SEJARAH SINGKAT ASAL MULA NATUNA
Pada abat ke -7 di belahan Barat Nusantara berdirilah kerajaan Maritim Sriwijaya dengan armada dagang yang menguasai jalur-jalur pelayaran sebelah Utara melalui Laut Cina Selatan, sebelah barat melalui Selat Malaka dan sebelah Timur menguasai Laut Jawa.Seorang pendeta Cina yang bernama I TSING pada tahun 671 Masehi singgah di Kerajaan Sriwijaya memberitakan tentang perjalanannya ke Sriwijaya dalam bukunya :“ Ta,t ang yu ku fa kao seng chouan dan nan hai ki ko usi ne chouan “. (Footnok) Diantaranya mengisahkan perjalanan laut I TSING di laut Cina Selatan telah singgah di Gugusan pulau-pulau, ada yang besar ada yang kecil. Pulau Besar dalam bahasanya disebut NAN TOA. Sedangkan “NAN” berarti Pulau, dan “TOA” berarti Besar, jadi artinya adalah “PULAU BESAR”. Bermula dari sebutan “NAN TOA” inilah Sejarah Natuna berawal.
Setelah mengalami pasang surut kerajaan Sriwijaya mundur dan diganti oleh Kerajaan Majapahit di tanah Jawa.

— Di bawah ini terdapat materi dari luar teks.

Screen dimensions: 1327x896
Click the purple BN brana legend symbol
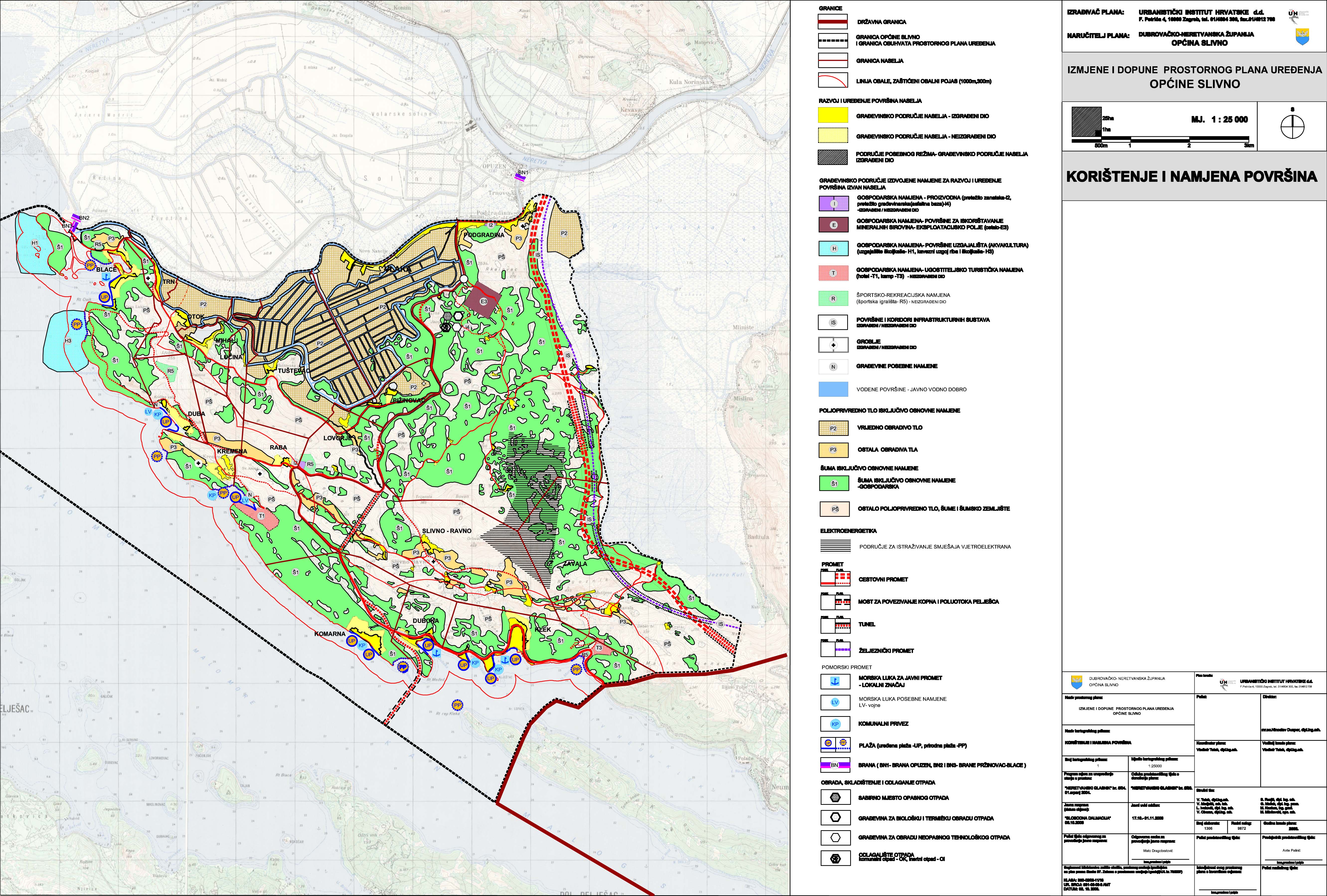pos(834,765)
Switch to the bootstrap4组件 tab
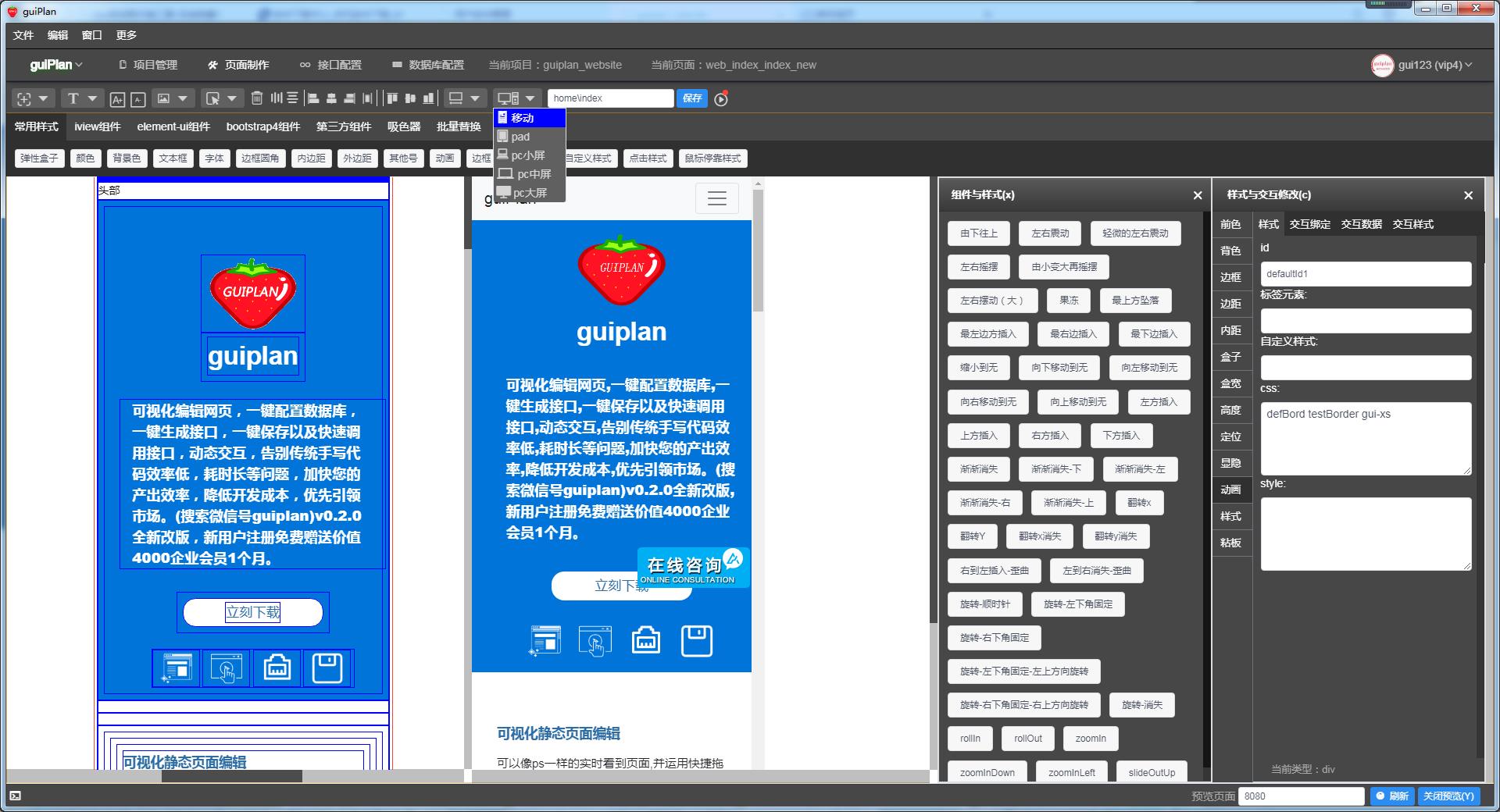This screenshot has width=1500, height=812. [x=263, y=126]
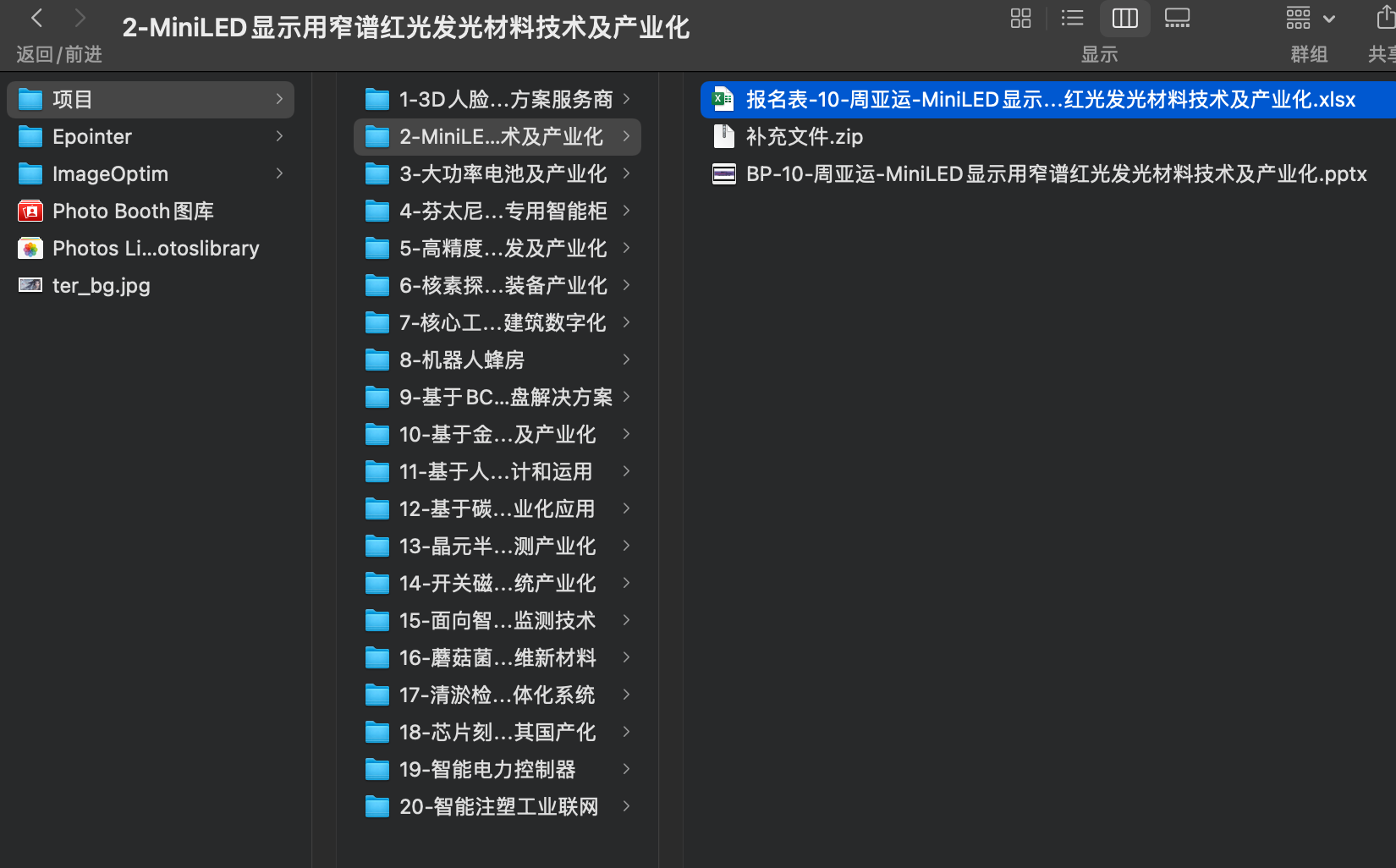
Task: Open Photo Booth 图库 in sidebar
Action: click(x=134, y=211)
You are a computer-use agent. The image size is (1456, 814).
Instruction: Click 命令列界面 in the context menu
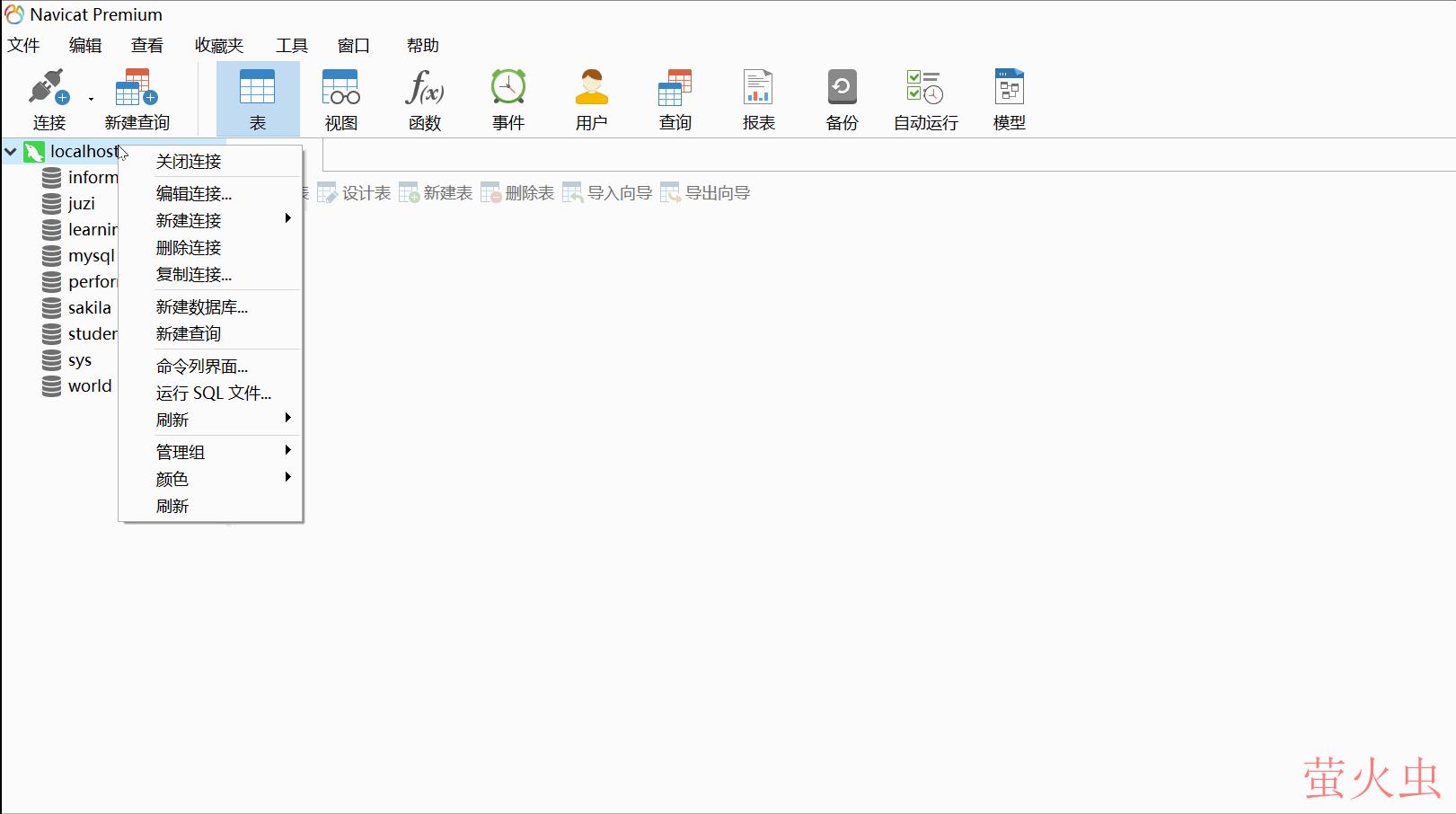pos(202,365)
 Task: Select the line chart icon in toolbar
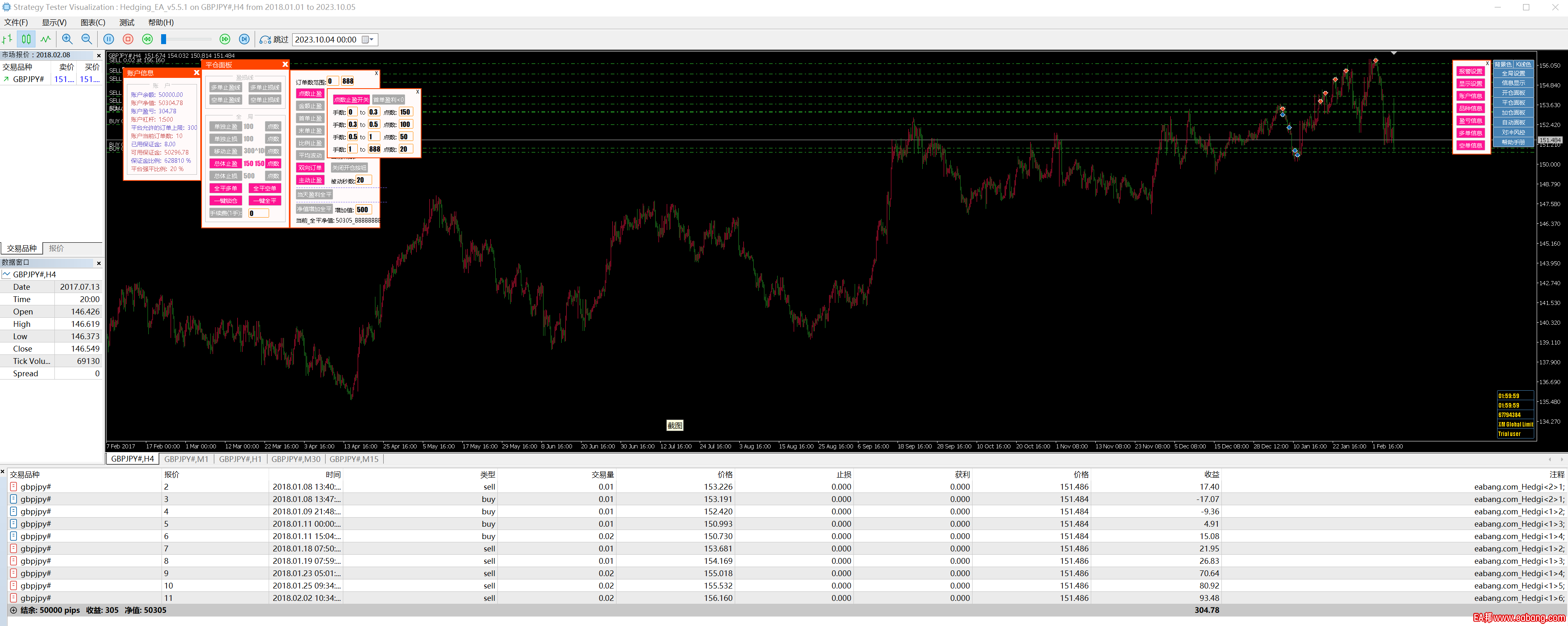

Seluruh kepulauan Nusantara takluk kepada kerajaan Majapahit dan tak luput pula kepulauan “PULAU BESAR” (Natuna sekarang). Pelaut-pelaut Majapajit dalam perjalanannya ke negeri Cina, Siam, Campa, Kamboja dan Annam (Vietnam) selalu menyinggahi “PULAU BESAR” (Natuna sekarang) baik waktu pulang maupun pergi untuk keperluan menambah perbekalan air dan menunggu angin kencang mereda. Pada waktu itu Gugusan “PULAU BESAR” (Natuna sekarang) merupakan pulau yang berhutan lebat, banyak terdapat burung-burung Serindit, sejenis burung Bayan/ Kakatua yang kecil. Oleh karena itulah “PULAU BESAR” (Natuna sekarang) berubah sebutan menjadi atau diganti nama menjadi “PULAU SERINDIT” (Natuna sekarang). Di pulau ini di beberapa tempat telah ada penghuninya antara lain Segeram, Seluan dan Setahas.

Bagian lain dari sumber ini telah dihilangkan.